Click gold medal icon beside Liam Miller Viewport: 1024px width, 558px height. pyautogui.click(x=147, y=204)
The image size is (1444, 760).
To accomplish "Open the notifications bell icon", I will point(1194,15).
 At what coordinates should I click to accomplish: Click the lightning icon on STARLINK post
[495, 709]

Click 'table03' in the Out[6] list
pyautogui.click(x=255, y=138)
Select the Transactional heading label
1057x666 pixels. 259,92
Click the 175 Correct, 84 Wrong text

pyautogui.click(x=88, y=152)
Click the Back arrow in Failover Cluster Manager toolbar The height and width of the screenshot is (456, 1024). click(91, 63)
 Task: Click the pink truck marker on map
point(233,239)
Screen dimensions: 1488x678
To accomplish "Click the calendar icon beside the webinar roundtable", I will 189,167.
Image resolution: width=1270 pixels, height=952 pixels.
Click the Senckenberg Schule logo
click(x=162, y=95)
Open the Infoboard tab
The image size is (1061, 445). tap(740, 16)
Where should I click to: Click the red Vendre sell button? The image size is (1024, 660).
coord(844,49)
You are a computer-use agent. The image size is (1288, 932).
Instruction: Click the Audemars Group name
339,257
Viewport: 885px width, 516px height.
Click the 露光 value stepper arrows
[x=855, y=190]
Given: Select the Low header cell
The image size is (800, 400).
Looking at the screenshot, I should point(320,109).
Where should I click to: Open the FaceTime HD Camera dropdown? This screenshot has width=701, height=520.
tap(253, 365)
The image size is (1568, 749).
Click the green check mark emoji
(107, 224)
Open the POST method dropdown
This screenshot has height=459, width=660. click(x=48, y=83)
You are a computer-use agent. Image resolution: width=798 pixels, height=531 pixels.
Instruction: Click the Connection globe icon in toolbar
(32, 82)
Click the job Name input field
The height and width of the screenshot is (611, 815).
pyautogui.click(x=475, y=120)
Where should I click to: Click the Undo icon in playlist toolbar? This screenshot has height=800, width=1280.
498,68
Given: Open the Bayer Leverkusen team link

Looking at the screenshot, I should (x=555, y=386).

The problem:
When you reach the end of the data, write every line out again verbatim.

Solved problem:
Click gold medal icon beside Liam Miller Viewport: 1024px width, 558px height. pyautogui.click(x=147, y=204)
The image size is (1444, 760).
To accomplish "Open the notifications bell icon", I will point(1194,15).
 At what coordinates should I click to accomplish: Click the lightning icon on STARLINK post
[495, 709]

Click 'table03' in the Out[6] list
pyautogui.click(x=255, y=138)
Select the Transactional heading label
1057x666 pixels. 259,92
Click the 175 Correct, 84 Wrong text

pyautogui.click(x=88, y=152)
Click the Back arrow in Failover Cluster Manager toolbar The height and width of the screenshot is (456, 1024). click(91, 63)
 Task: Click the pink truck marker on map
point(233,239)
Screen dimensions: 1488x678
To accomplish "Click the calendar icon beside the webinar roundtable", I will 189,167.
Image resolution: width=1270 pixels, height=952 pixels.
Click the Senckenberg Schule logo
click(x=162, y=95)
Open the Infoboard tab
The image size is (1061, 445). tap(740, 16)
Where should I click to: Click the red Vendre sell button? The image size is (1024, 660).
coord(844,49)
You are a computer-use agent. The image size is (1288, 932).
Instruction: Click the Audemars Group name
339,257
Viewport: 885px width, 516px height.
Click the 露光 value stepper arrows
[x=855, y=190]
Given: Select the Low header cell
The image size is (800, 400).
Looking at the screenshot, I should point(320,109).
Where should I click to: Open the FaceTime HD Camera dropdown? This screenshot has width=701, height=520.
tap(253, 365)
The image size is (1568, 749).
Click the green check mark emoji
(107, 224)
Open the POST method dropdown
This screenshot has height=459, width=660. click(x=48, y=83)
You are a computer-use agent. Image resolution: width=798 pixels, height=531 pixels.
Instruction: Click the Connection globe icon in toolbar
(32, 82)
Click the job Name input field
The height and width of the screenshot is (611, 815).
pyautogui.click(x=475, y=120)
Where should I click to: Click the Undo icon in playlist toolbar? This screenshot has height=800, width=1280.
498,68
Given: Open the Bayer Leverkusen team link

Looking at the screenshot, I should (x=555, y=386).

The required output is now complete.